Resource loaded schedules can be a significant undertaking and require careful consideration of many facets of project execution. However, resource loading of hours, budget, staff or other key resources is an effective way to identify and eliminate many “surprises” during the planning stages, when they can be corrected with minimal impact.
Resource loading is therefore expected for project schedules. In many circumstances, the effort to resource load a schedule can make the difference between success and failure.
Resource loading is not just a way to automatically create a staffing chart from the schedule.
Hills and valleys in resource requirements generally represent inefficiencies, so efforts must be made to “level” the resources in schedule. Doing so can provide significant cost savings to the project, often with no impact at all to the overall schedule.
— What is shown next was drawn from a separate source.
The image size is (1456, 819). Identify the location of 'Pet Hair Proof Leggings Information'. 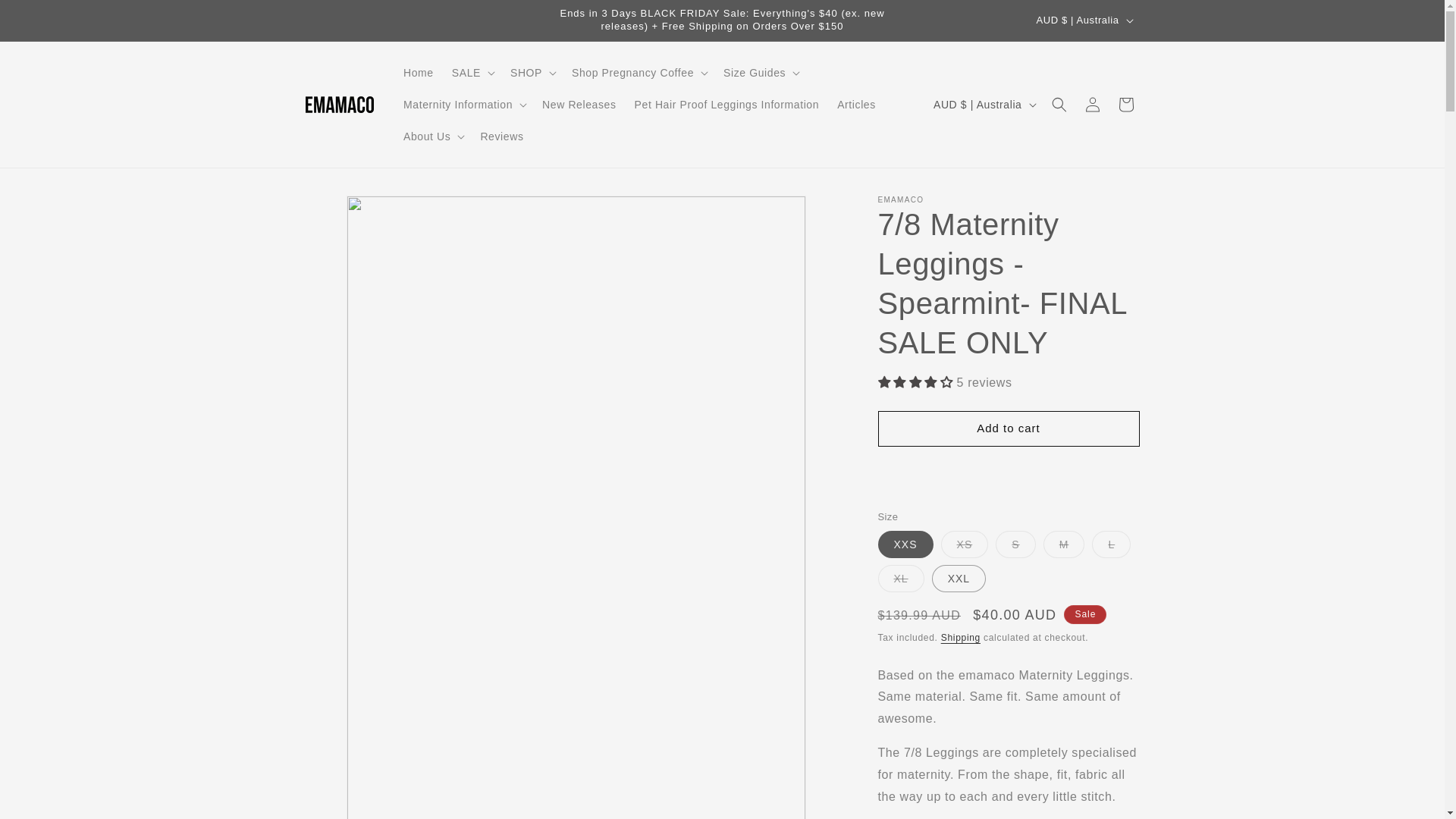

Slippage in critical or near-critical activities can have significant negative impacts on a project.
However, if managed properly, activities with ample float can be allowed to slip in a controlled manner without compromising the overall project completion date.
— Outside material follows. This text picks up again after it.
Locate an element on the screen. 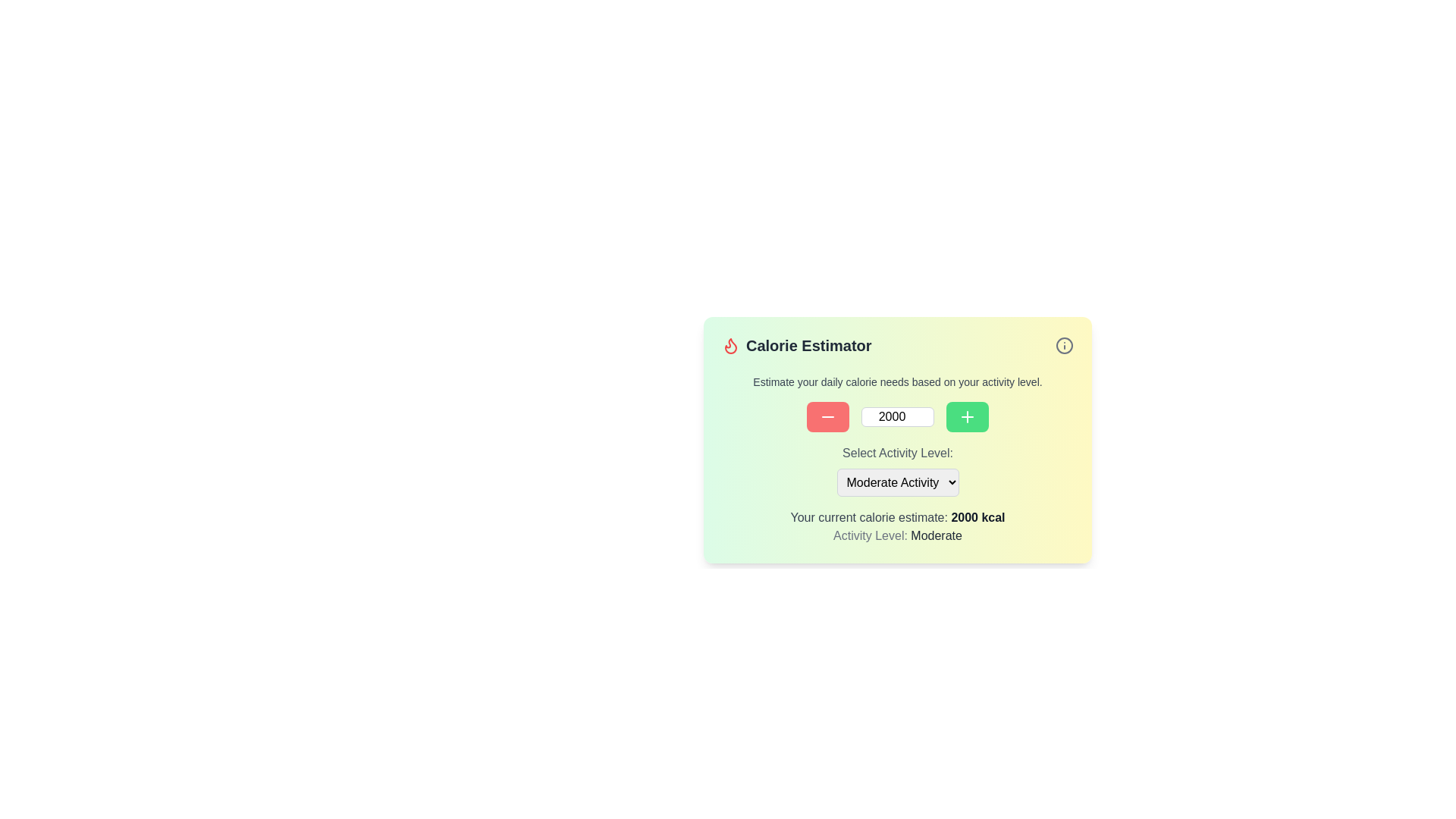 The image size is (1456, 819). the dropdown menu labeled 'Select Activity Level:' is located at coordinates (898, 482).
Managing resources includes analyzing options to shift resources from activities with more float to activities with less float. Properly executed, this allows the project manager to reduce the overall project schedule without increasing resources. Schedules can be loaded with one or more resources.
It is common to load a schedule with costs or total labor hours only, but projects with significant resource constraints may benefit from loading specific types of equipment or loading labor by discipline. When resources are constrained (e.g., only one crane or one technical writer is available), the schedule can produce reports that plot resource use versus availability, and show when the demand exceeds the available capacity.
Activities can be moved or durations changed to bring the resource demand within the true level of availability. In general, resources with float can be extended to reduce the daily resource demand on that activity. This allows resources to be placed where the need is greatest (often characterized by the least float).